* READING PASSAGE *
● ● ● ● ●

Sunny weather and the women’s Euro football tournament helped to lift retail sales in July, according to the latest official figures.

Retail sales volumes rose by 0.6% in July, according to the Office for National Statistics (ONS), which was higher than analysts’ forecasts.

The release of the figures had been delayed by two weeks over concerns about the quality of the data.

The ONS has come under fire recently over the reliability of some of its statistics.

While sales volumes in July rose, sales in the three months to July were down 0.6% when compared with the previous three months.

“Supermarkets, sports shops and household goods stores had a strong start to the year, but spending there has fallen since March,” said the ONS’s director general of economic statistics, James Benford.

However, he added this was partially offset by strong sales online and at clothing and footwear stores.

Mr Benford apologised for errors in past data, and said the ONS had “improvement plans” in place.

● ● ● ● ●

* PROVIDED INFORMATION *
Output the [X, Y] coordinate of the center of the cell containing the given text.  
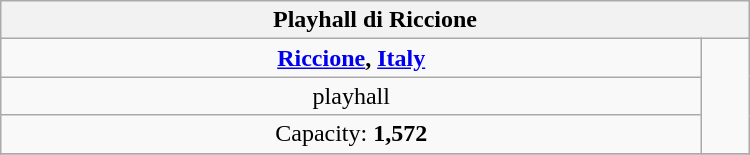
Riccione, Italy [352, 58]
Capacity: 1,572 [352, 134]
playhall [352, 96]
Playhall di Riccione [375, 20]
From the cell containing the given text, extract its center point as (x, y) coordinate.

● ● ● ● ●

* TASK 1 *
Decide whether each statement agrees with the article on July retail sales, answering yes or no and quoting the words of the article that settle it. (a) July's rise in retail sales volumes beat analysts' forecasts. (b) The figures were published two weeks ahead of schedule. (c) Sales in the three months to July were higher than in the previous three months.
* TASK 2 *
Carry on the article on July retail sales from its final sentence.
The records are not used in this exercise.

* RESPONSE 1 *
(a) Yes: "which was higher than analysts’ forecasts"
(b) No: "had been delayed by two weeks"
(c) No: "down 0.6% when compared with the previous three months"

* RESPONSE 2 *
The ONS had delayed the latest retail sales figures after it discovered a problem with its data, which meant that seasonal adjustments had not been made properly.

The latest release from the ONS revises most of the retail sales data for the past year.

“The new figures published today show a similar overall pattern of three-month on three-month growth, but with less volatile month-on-month changes,” Mr Benford said.

ONS statistics are used in deciding government policy which affects millions, and are used by the Bank of England to make key financial decisions.

The ONS said online retailers and clothing stores saw strong sales growth in July, which retailers put down to new products, the hot weather, and an increase resulting from the UEFA Women’s Euro 2025 tournament.

However, Paul Dales from Capital Economics warned that both these factors were boosts that “won’t be repeated”.

Dr Kris Hamer from the British Retail Consortium said July was a “good month for retail sales, as the warm, sunny weather and packed sporting schedule in the first half of the month got people spending”.

“Unfortunately, this level of sales growth makes little dent on the £7bn of new costs that retailers are having to shoulder following last year’s Budget.”